Study Finds Keeping Data from Apple Harder Than Expected
‘Privacy. That’s Apple,’ the slogan proclaims. New research from Aalto University begs to differ.
Study after study has shown how voluntary third-party apps erode people’s privacy. Now, for the first time, researchers at Aalto University have investigated the privacy settings of Apple’s default apps; the ones that are pretty much unavoidable on a new device, be it a computer, tablet or mobile phone. The researchers will present their findings in mid-May at the prestigious CHI conference, and the peer-reviewed research paper is already available online.
‘We focused on apps that are an integral part of the platform and ecosystem. These apps are glued to the platform, and getting rid of them is virtually impossible,’ says Associate Professor Janne Lindqvist, head of the computer science department at Aalto.
The researchers studied eight apps: Safari, Siri, Family Sharing, iMessage, FaceTime, Location Services, Find My and Touch ID. They collected all publicly available privacy-related information on these apps, from technical documentation to privacy policies and user manuals.
The fragility of the privacy protections surprised even the researchers.
‘Due to the way the user interface is designed, users don’t know what is going on. For example, the user is given the option to enable or not enable Siri, Apple’s virtual assistant.

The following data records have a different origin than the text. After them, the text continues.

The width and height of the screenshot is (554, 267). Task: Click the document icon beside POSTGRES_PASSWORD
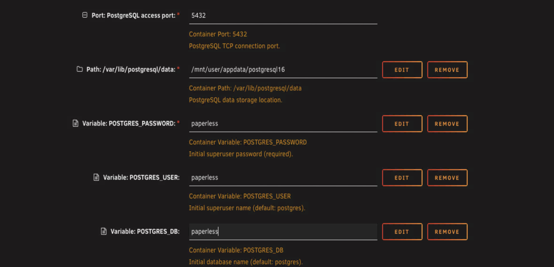coord(75,123)
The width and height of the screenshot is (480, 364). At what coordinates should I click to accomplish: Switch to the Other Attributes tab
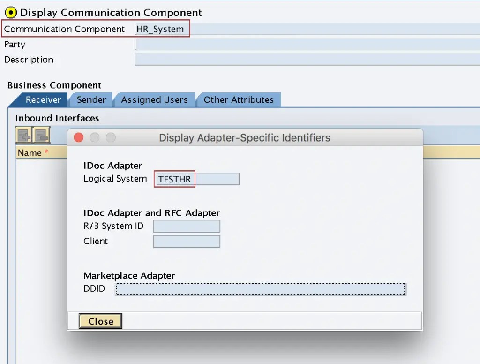coord(239,99)
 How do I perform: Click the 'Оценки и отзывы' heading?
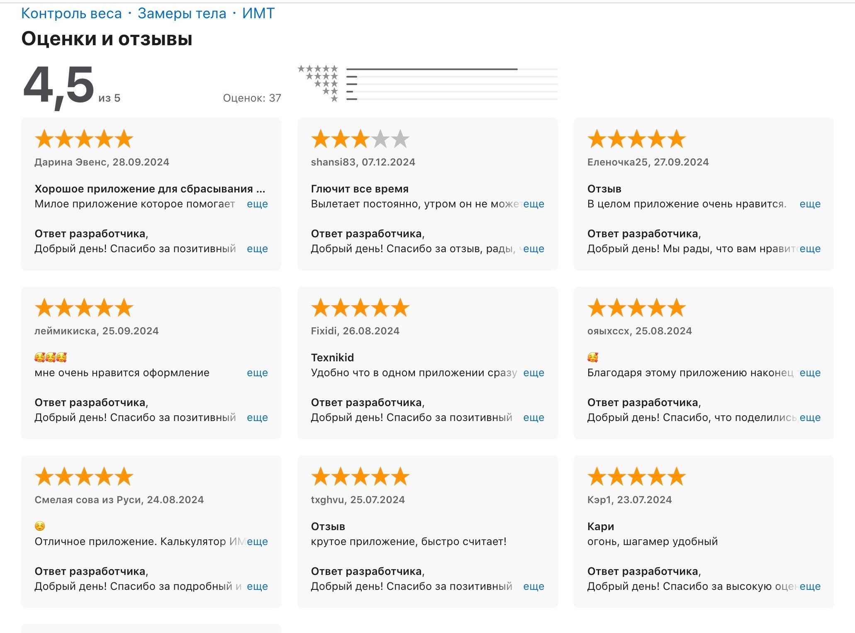point(107,39)
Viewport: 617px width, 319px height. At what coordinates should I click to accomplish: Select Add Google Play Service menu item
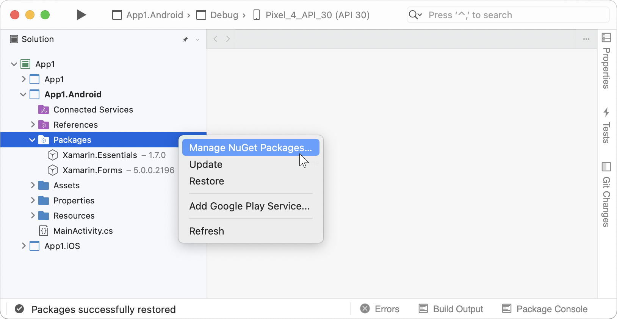point(249,206)

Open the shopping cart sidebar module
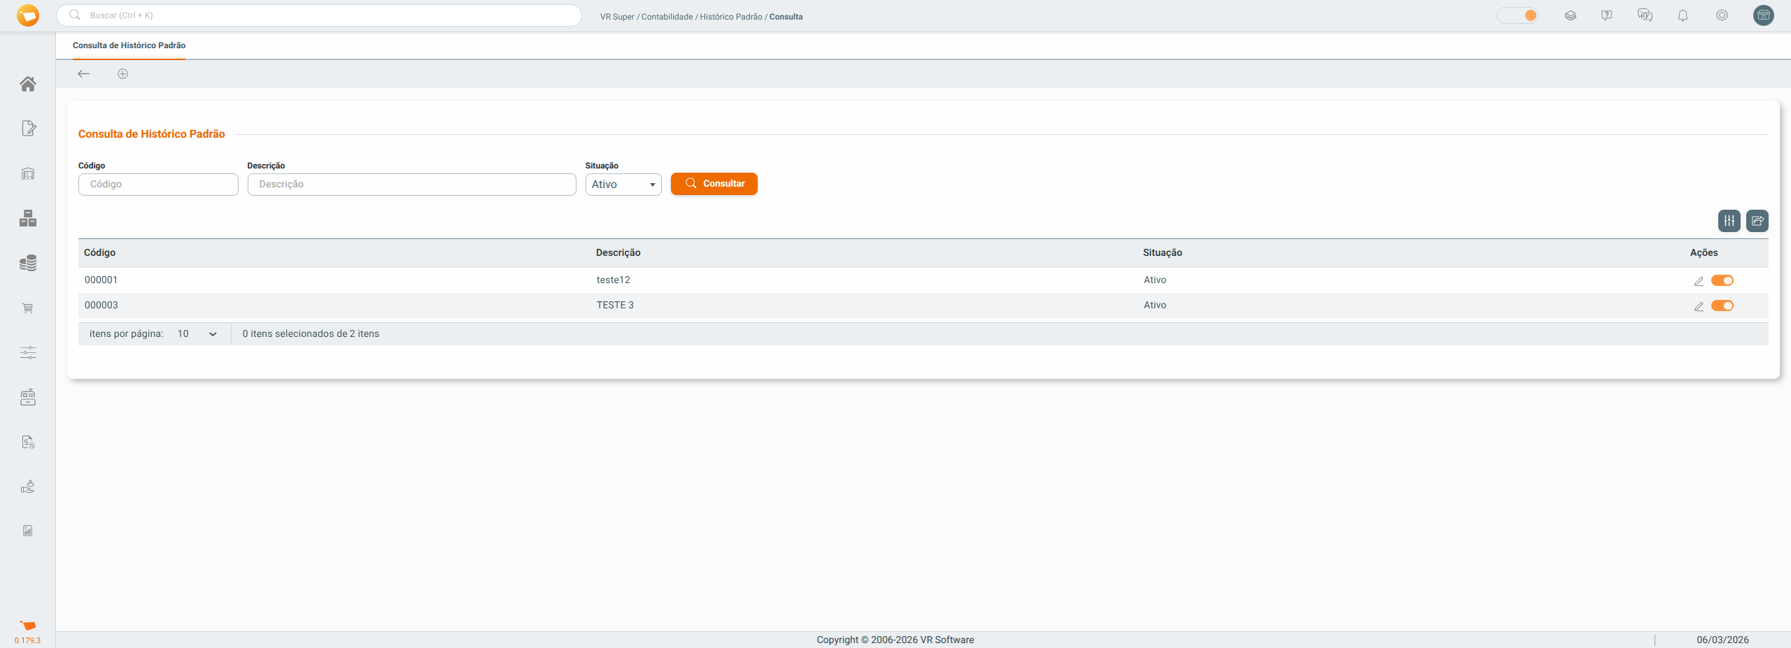[28, 308]
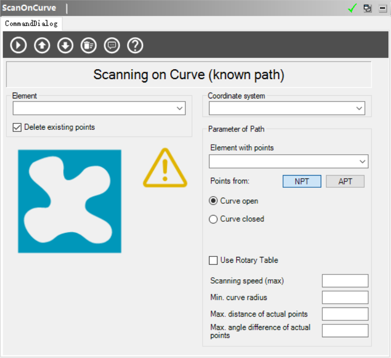Open the comment bubble icon
391x358 pixels.
click(112, 45)
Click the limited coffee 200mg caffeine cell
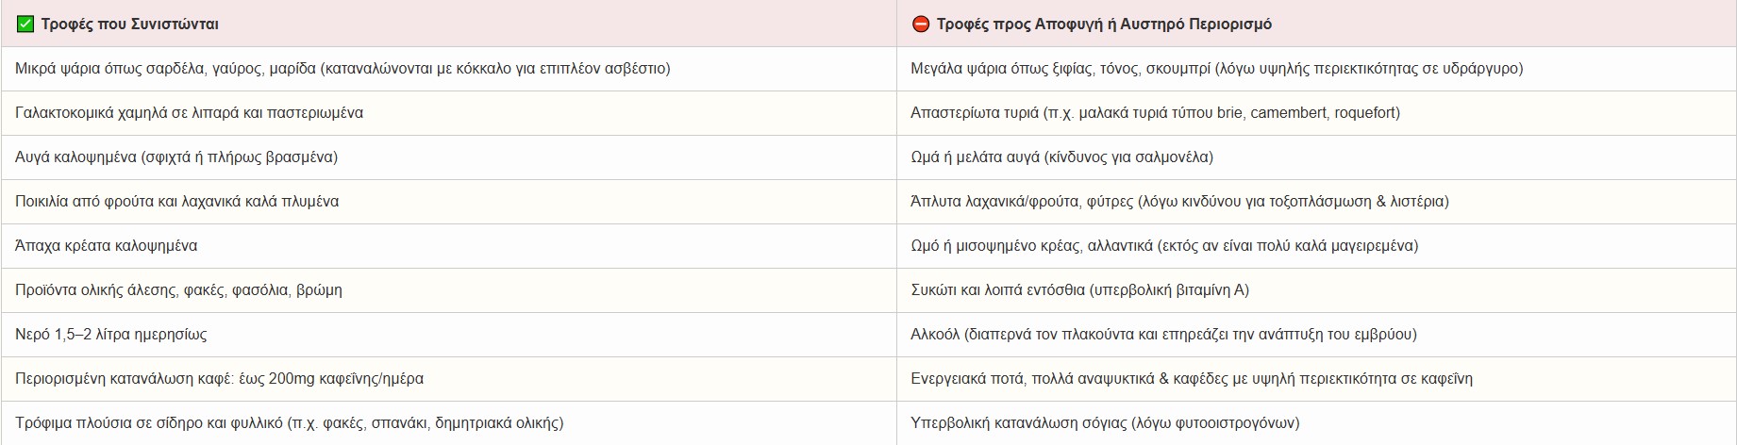The width and height of the screenshot is (1737, 445). click(219, 379)
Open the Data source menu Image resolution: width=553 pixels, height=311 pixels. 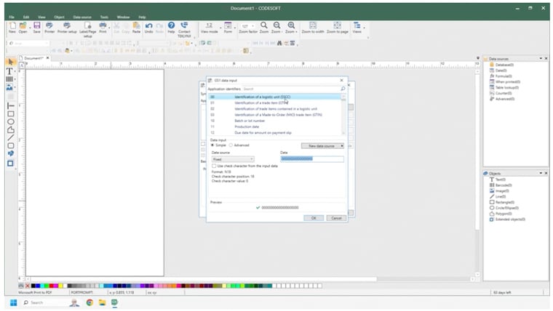[81, 16]
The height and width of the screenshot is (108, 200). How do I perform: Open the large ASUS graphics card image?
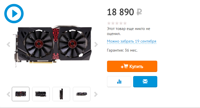pyautogui.click(x=52, y=46)
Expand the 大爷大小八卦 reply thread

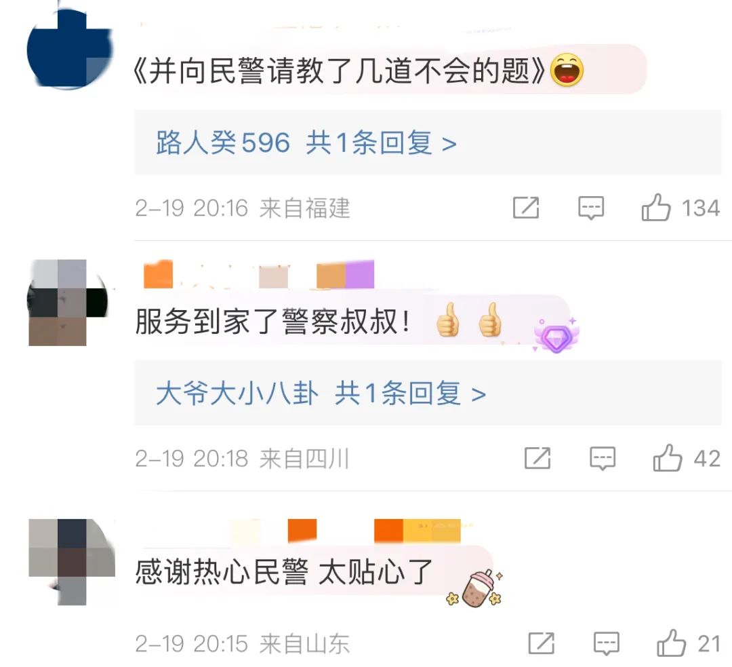428,393
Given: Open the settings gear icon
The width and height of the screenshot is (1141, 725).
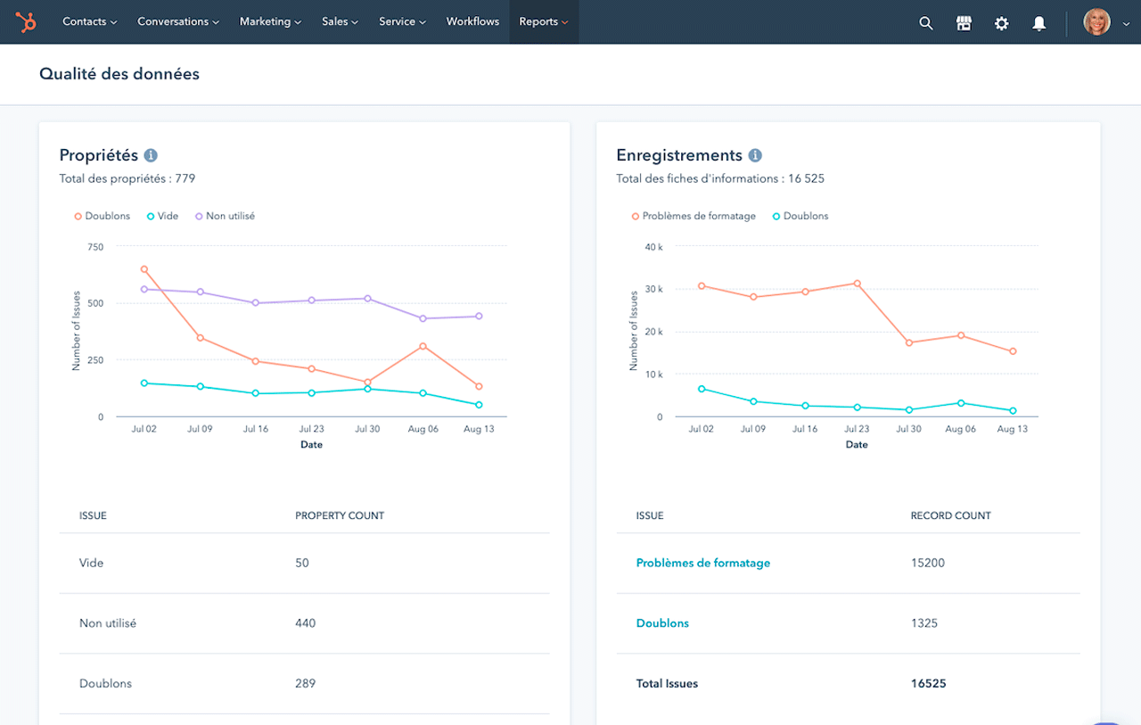Looking at the screenshot, I should point(1001,23).
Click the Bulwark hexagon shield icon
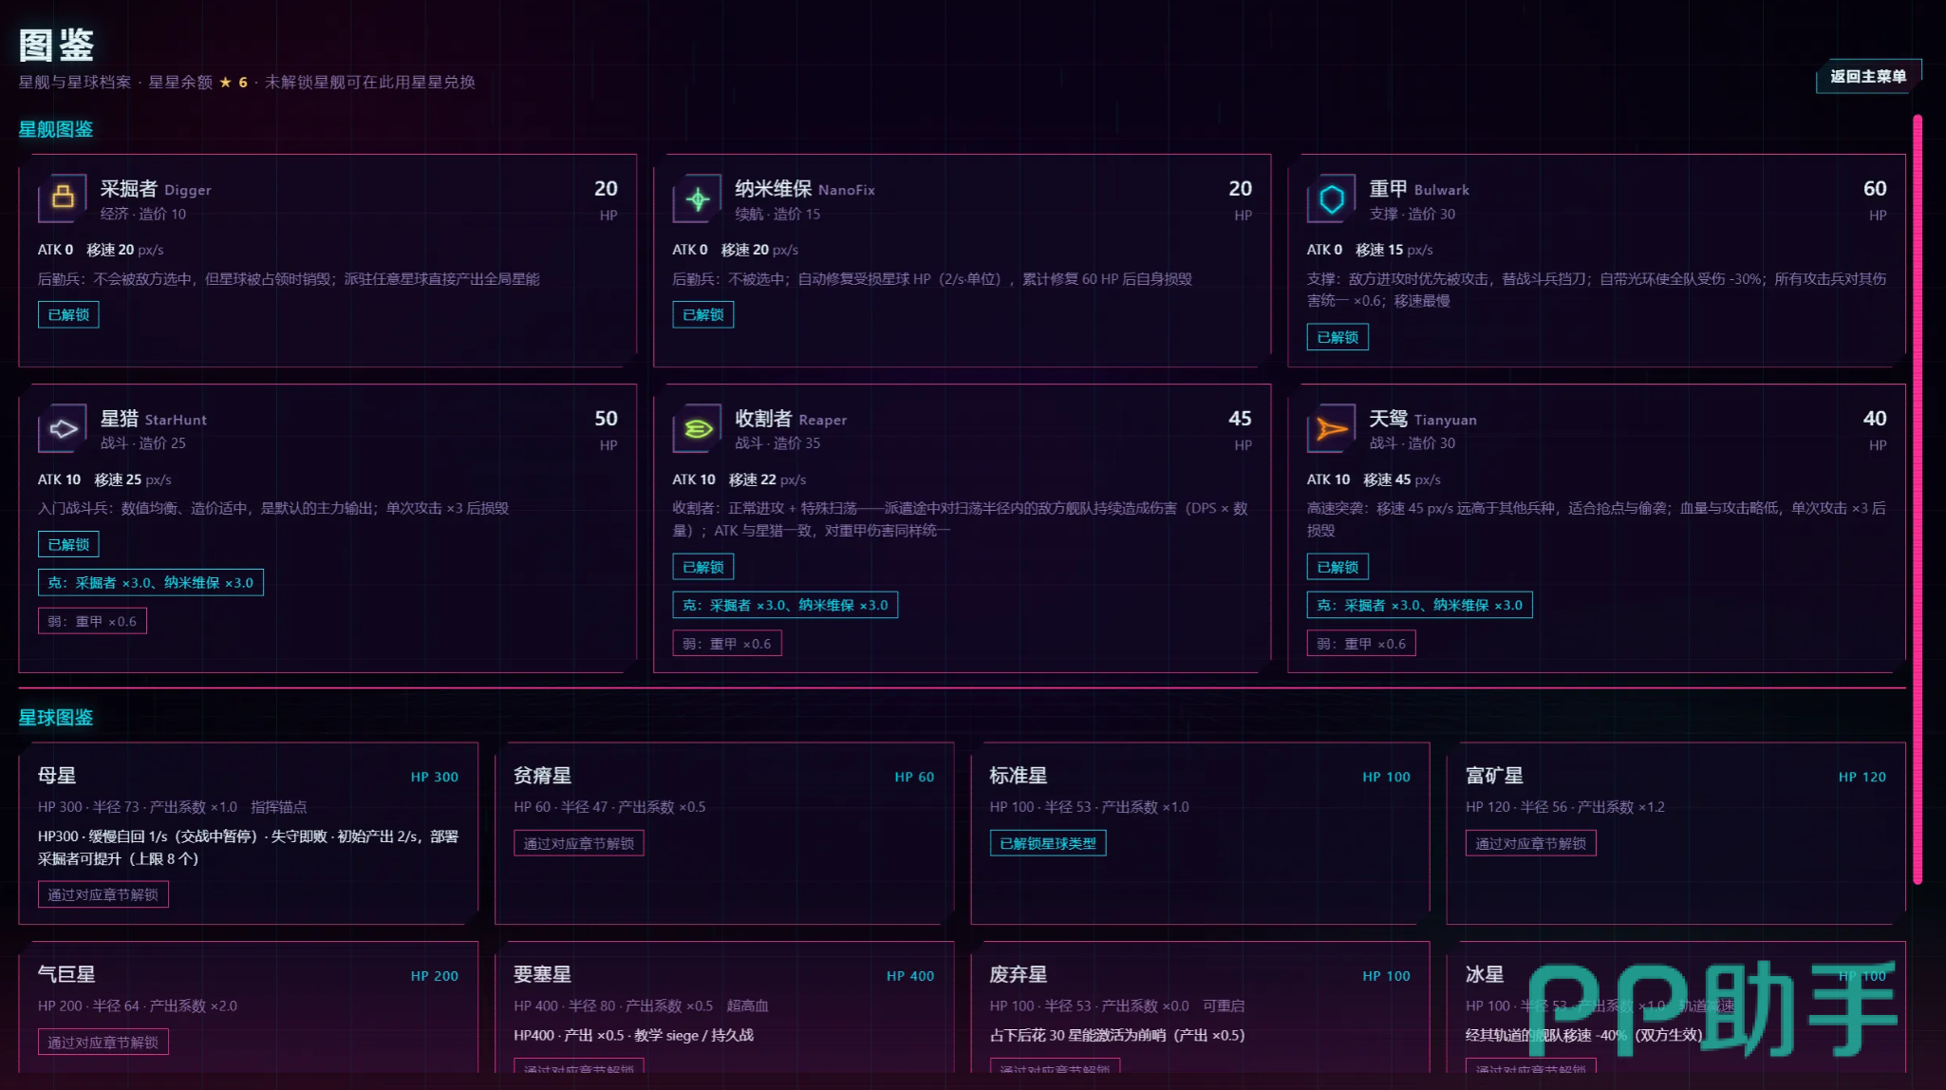Screen dimensions: 1946x1090 coord(1332,198)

But enabling only refers to whether you use Siri’s voice control. Siri collects data in the background from other apps you use, regardless of your choice, unless you understand how to go into the settings and specifically change that,’ says Lindqvist.
Participants weren’t able to stop data sharing in any of the apps
In practice, protecting privacy on an Apple device requires persistent and expert clicking on each app individually. Apple’s help falls short.
‘The online instructions for restricting data access are very complex and confusing, and the steps required are scattered in different places. There’s no clear direction on whether to go to the app settings, the central settings – or even both,’ says Amel Bourdoucen, a doctoral researcher at Aalto.
In addition, the instructions didn’t list all the necessary steps or explain how collected data is processed.
The researchers also demonstrated these problems experimentally. They interviewed users and asked them to try changing the settings.
‘It turned out that the participants weren’t able to prevent any of the apps from sharing their data with other applications or the service provider,’ Bourdoucen says.
Finding and adjusting privacy settings also took a lot of time. ‘When making adjustments, users don’t get feedback on whether they’ve succeeded. They then get lost along the way, go backwards in the process and scroll randomly, not knowing if they’ve done enough,’ Bourdoucen says.
In the end, Bourdoucen explains, the participants were able to take one or two steps in the right direction, but none succeeded in following the whole procedure to protect their privacy.
Running out of options
If preventing data sharing is difficult, what does Apple do with all that data?
It’s not possible to be sure based on public documents, but Lindqvist says it’s possible to conclude that the data will be used to train the artificial intelligence system behind Siri and to provide personalised user experiences, among other things.
Many users are used to seamless multi-device interaction, which makes it difficult to move back to a time of more limited data sharing. However, Apple could inform users much more clearly than it does today, says Lindqvist. The study lists a number of detailed suggestions to clarify privacy settings and improve guidelines.
For individual apps, Lindqvist says that the problem can be solved to some extent by opting for a third-party service. For example, some participants in the study had switched from Safari to Firefox.
Lindqvist can’t comment directly on how Google’s Android works in similar respects, as no one has yet done a similar mapping of its apps. But past research on third-party apps does not suggest that Google is any more privacy-conscious than Apple.
So what can be learned from all this – are users ultimately facing an almost impossible task?
‘Unfortunately, that’s one lesson,’ says Lindqvist.